THEATER4 UND DER TANZ

//Der Feuerteufel tanzte mit

Eigentlich sollte ein kleiner Aufsatz über die "Totentänze" auf dieser Seite beginnen, über ihre Tradition und über das, was in Lotte Ingrischs "Wiener Totentanz" davon noch zu finden ist. Wir haben diesen Aufsatz nun kurzfristig gekippt. Nicht nur, weil uns die jüngsten Ereignisse so betroffen gemacht haben, sondern weil sie zu diesem Thema, zu diesem Stück zu gehören scheinen, für uns damit für immer untrennbar verbunden sein werden.
Vor genau einer Woche, am Donnertag, den 16.11.1989, stand das Theater 4 im Röder in Flammen. Innerhalb weniger Minuten vor oder nach 18 Uhr war fast alles Brennbare vernichtet: die Bühne, die Vorhänge, die Scheinwerfer, die Kostüme, die Requisiten. Das war die Nacht der Apokalypse, mit mittelalterlicher Unbarmherzigkeit hatten die Flammen ohne Ankündigung alles verschlungen. Wie einstmals die schwarze Pest hatte das Feuer Theater 4 scheinbar nicht die geringste Chance gelassen.

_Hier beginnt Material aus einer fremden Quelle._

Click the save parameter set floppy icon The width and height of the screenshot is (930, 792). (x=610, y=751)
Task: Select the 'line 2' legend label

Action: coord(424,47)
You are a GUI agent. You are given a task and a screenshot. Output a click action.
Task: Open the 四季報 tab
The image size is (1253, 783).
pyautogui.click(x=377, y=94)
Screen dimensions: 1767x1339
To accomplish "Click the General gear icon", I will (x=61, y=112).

Und da war es, dieses vermutliche Urmotiv aller frühen Totentänze: der entsetzliche Schrecken des plötzlichen Todes, der vor keiner Zeit und vor keinem Geschlecht halt macht.
Der Text des Stücks, ebenso die beim ersten nüchternen Lesen der Totentanzliteratur eher wissenschaftlich ausgeschriebenen Gedanken erhielten ganz plötzlich für uns einen intensiven Sinn. Zitiert wird exemplarisch Joachim Fest aus "Der tanzende Tod":
"Man kann aber nicht übersehen, dass die tiefe Suggestion des Todes nur die Kehrseite der Leidenschaft und prunkenden Intensität des mittelalterlichen Lebens war: die Unbändigkeit seiner Empfindungen, in denen Rohheit und innere Rührung, Barbarei und Unschuldszauber, Niedertracht und durchsichtige Reinheit sich zu einem unverwechselbaren Lebenston verbanden."

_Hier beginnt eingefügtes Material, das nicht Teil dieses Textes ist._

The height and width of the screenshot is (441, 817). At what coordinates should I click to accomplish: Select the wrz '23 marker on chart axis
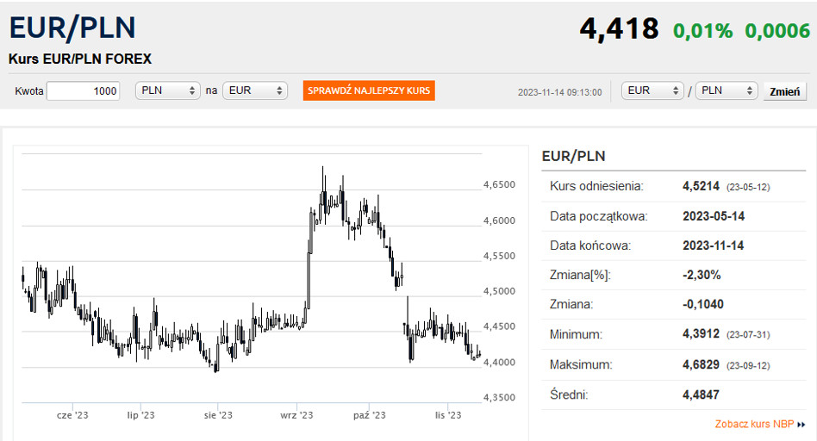pyautogui.click(x=296, y=415)
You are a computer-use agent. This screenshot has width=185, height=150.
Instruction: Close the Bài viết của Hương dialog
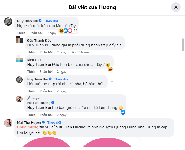(176, 7)
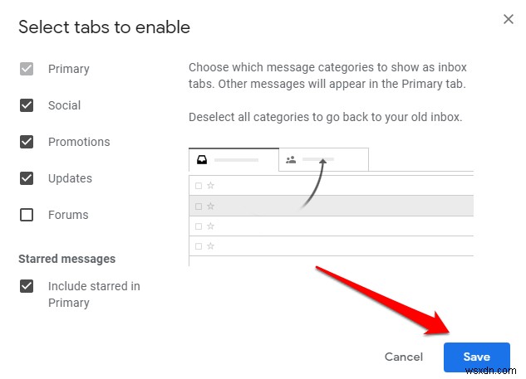Click the inbox tray icon in the preview
526x379 pixels.
200,159
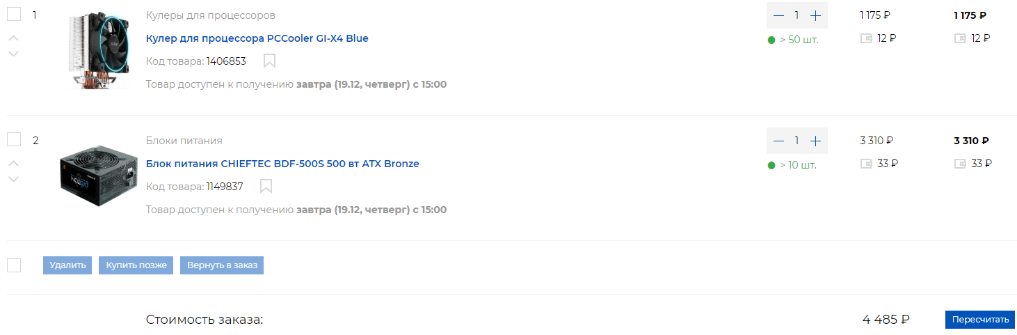Bookmark the PCCooler GI-X4 Blue cooler
Image resolution: width=1017 pixels, height=335 pixels.
coord(270,61)
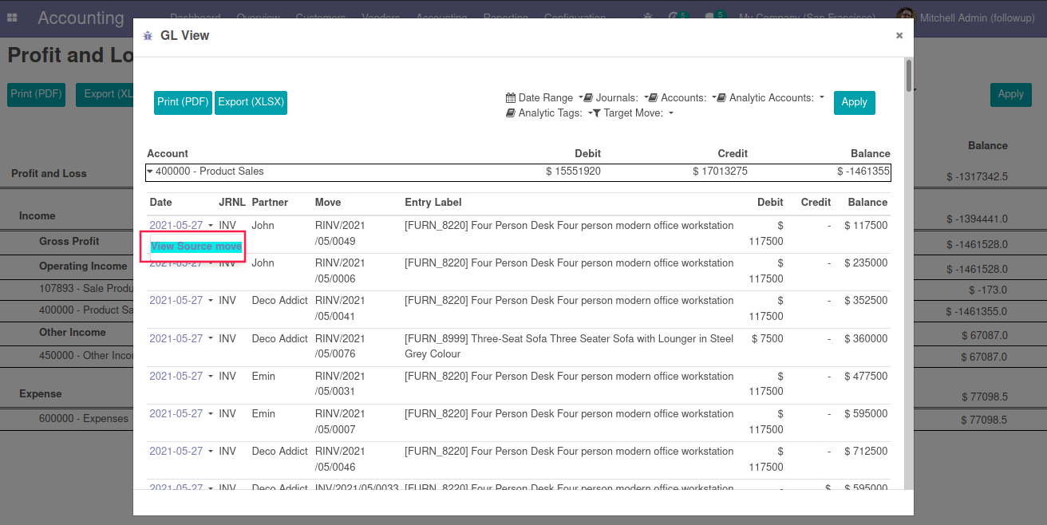Click the book icon next to Journals
This screenshot has width=1047, height=525.
point(588,98)
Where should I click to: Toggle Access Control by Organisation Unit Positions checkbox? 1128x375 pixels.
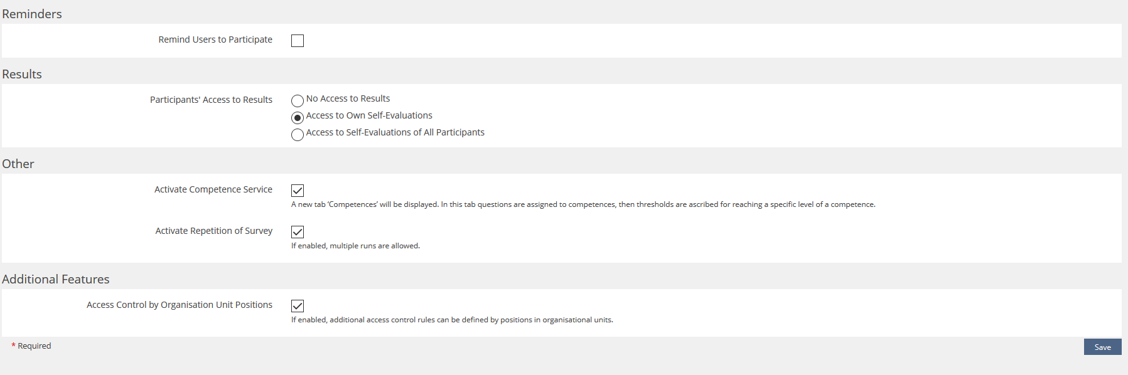(x=298, y=306)
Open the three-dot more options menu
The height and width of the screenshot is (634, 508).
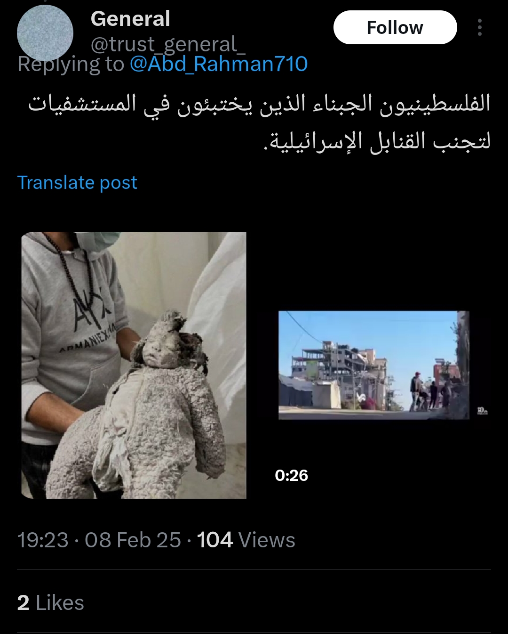[x=479, y=28]
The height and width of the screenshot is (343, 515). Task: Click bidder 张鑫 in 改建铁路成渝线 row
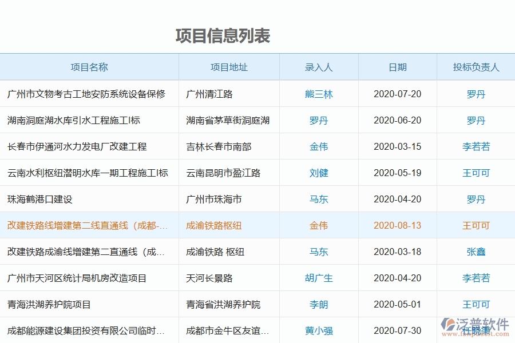476,252
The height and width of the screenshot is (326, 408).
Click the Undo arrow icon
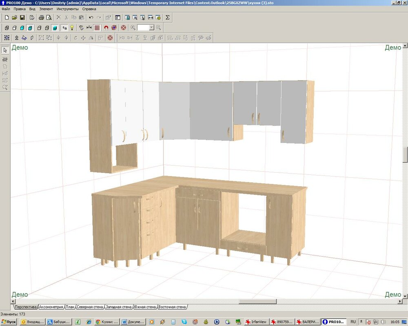pyautogui.click(x=91, y=18)
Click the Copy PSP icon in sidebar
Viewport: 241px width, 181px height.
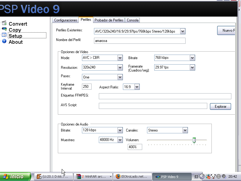(x=4, y=29)
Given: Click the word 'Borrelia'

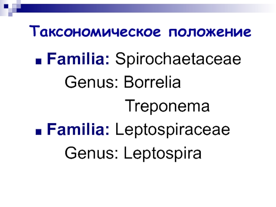Looking at the screenshot, I should (152, 82).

Und weiter: "Wo aber Leben und Sterben sich in der Macht der Empfindung so überwältigend vereinten, lag der Gedanke greifbar nahe, Tod und Tanz zusammenzuführen. Vielleicht ist es nur die Störung dieses seelischen Gleichgewichts, die Unfähigkeit, Leben und Tod in der Balance des Denkens wie des Gefühls zu halten, die der Gegenwart die Idee des tanzenden Todes so fremdartig gemacht hat."

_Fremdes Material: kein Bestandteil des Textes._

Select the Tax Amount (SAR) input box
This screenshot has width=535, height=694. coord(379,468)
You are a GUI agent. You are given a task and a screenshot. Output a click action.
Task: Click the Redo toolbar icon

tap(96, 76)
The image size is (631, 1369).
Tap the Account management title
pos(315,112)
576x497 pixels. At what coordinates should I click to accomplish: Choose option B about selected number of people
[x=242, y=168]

Schließlich: "Und einmal entdeckt, übte die Bildidee eine einzigartige Anziehungskraft aus: Tod und Tanz verschwistert es war, als ob die Zeit ihr innerstes Wesen darin erkannte."
Noch am selben Abend fiel unser Entschluss: Wir werden tanzen, wir werden aufführen, mit der Premiere zum vorgesehenen Termin.
Keiner verstehe uns falsch: Wir haben nicht begonnen, uns auf irgendeinen modischen Okkultismus-Kult einzulassen! Wir haben nur begonnen, einige Empfindungen in uns wahr- und ernst zu nehmen und zuzulassen. Als wir am Freitag Abend, einen Tag nach unserem Bühnenbrand, in der klaren Kälte im Freien standen und ­ vielleicht ebenso wie Sie ­ in diesen ungeheueren roten Schein am Nordhimmel starrten, war das für uns eben nicht nur das physikalische Phänomen eines Nordlichts.
Die Woche, die inzwischen vergangen ist, die Tages- und Nachtzeit und die Entbehrungen, die uns fast kraftlos gemacht haben, können wir im Moment nicht beschreiben. Alle Energie, die wir am vergangenen Donnerstag noch in uns hatten, haben wir einer neuen Bühne, dem Stück und der Idee von Theater 4 gegeben. Wir wünschen uns so sehr, dass wir Ihnen durch die Aufführungen einen kleinen Teil unserer Kraft schenken können.